EXERCISE -
In the copy, keep every word of the data below and none of its pictures.

DATASET CONTENT -
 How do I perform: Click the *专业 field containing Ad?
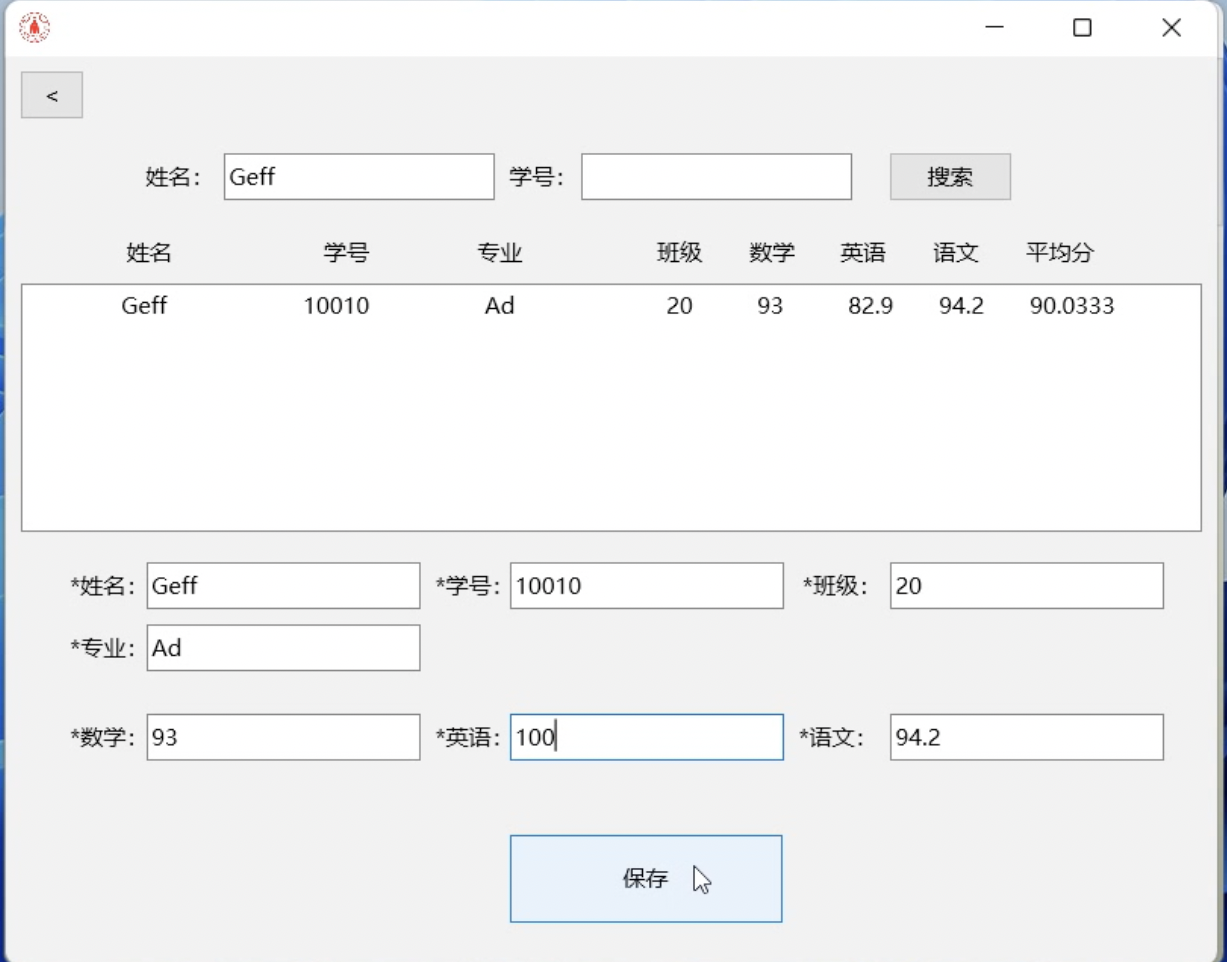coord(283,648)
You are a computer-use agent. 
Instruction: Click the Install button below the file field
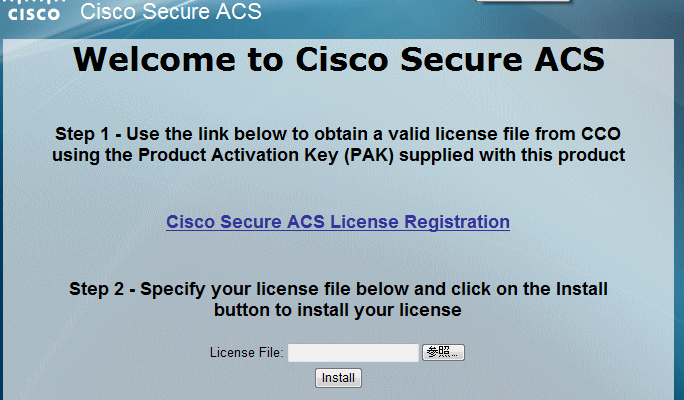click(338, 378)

ANSWER BOX -
 How do I perform: Click the *专业 field containing Ad?
coord(283,648)
You are a computer-use agent. 
Instruction: Click the Install button below the file field
click(338, 378)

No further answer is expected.